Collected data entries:
+ + + + + + +

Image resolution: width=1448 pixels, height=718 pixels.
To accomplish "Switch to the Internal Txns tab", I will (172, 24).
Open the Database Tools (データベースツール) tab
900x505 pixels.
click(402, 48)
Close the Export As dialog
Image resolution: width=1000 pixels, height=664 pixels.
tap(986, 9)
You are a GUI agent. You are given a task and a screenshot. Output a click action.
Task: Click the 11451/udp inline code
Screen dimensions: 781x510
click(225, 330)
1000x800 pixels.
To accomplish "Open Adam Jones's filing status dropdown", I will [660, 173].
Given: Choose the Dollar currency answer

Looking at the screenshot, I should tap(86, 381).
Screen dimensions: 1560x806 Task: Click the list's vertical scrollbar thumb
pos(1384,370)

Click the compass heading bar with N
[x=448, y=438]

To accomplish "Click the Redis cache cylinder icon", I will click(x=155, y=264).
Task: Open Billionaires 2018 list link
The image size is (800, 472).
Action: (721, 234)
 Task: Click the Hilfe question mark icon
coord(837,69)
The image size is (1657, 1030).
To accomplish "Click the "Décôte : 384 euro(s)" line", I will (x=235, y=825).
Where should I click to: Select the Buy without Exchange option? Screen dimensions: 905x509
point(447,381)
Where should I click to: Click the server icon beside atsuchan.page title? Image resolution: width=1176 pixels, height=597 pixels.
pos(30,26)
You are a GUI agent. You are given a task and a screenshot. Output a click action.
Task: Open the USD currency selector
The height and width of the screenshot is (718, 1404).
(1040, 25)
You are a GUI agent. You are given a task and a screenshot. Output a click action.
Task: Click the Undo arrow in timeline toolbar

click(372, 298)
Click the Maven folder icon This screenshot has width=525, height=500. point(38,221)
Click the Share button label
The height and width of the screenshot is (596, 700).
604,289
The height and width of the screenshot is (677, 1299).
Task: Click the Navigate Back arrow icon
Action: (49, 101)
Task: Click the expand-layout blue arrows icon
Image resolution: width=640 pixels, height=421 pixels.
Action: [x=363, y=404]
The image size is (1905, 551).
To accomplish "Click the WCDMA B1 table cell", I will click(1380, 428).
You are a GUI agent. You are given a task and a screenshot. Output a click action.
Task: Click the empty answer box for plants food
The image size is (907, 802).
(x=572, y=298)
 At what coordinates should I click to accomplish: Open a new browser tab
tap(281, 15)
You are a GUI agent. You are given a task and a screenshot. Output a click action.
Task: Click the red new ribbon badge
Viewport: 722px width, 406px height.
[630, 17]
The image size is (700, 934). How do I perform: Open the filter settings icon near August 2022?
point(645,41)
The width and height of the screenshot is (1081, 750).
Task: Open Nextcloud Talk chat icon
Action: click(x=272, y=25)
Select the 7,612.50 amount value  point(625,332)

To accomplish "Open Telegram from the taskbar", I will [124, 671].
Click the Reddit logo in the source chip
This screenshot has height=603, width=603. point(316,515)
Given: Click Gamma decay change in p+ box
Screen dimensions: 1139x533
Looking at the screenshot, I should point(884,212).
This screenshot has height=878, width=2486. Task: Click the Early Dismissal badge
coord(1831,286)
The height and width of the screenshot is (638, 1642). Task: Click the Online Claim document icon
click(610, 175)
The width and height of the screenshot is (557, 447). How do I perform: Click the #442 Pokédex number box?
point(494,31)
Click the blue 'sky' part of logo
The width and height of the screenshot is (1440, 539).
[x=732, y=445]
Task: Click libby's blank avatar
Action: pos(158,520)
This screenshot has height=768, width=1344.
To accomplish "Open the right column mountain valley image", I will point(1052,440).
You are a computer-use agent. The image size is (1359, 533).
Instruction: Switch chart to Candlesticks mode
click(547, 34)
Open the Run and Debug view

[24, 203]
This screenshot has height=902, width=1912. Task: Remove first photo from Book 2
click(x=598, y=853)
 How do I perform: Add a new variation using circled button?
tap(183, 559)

+ + + + + + +

TASK DIRECTIONS. State how many lines of the records above contain the word "will", giving only that number.

OUTPUT FOR THIS EXERCISE. 7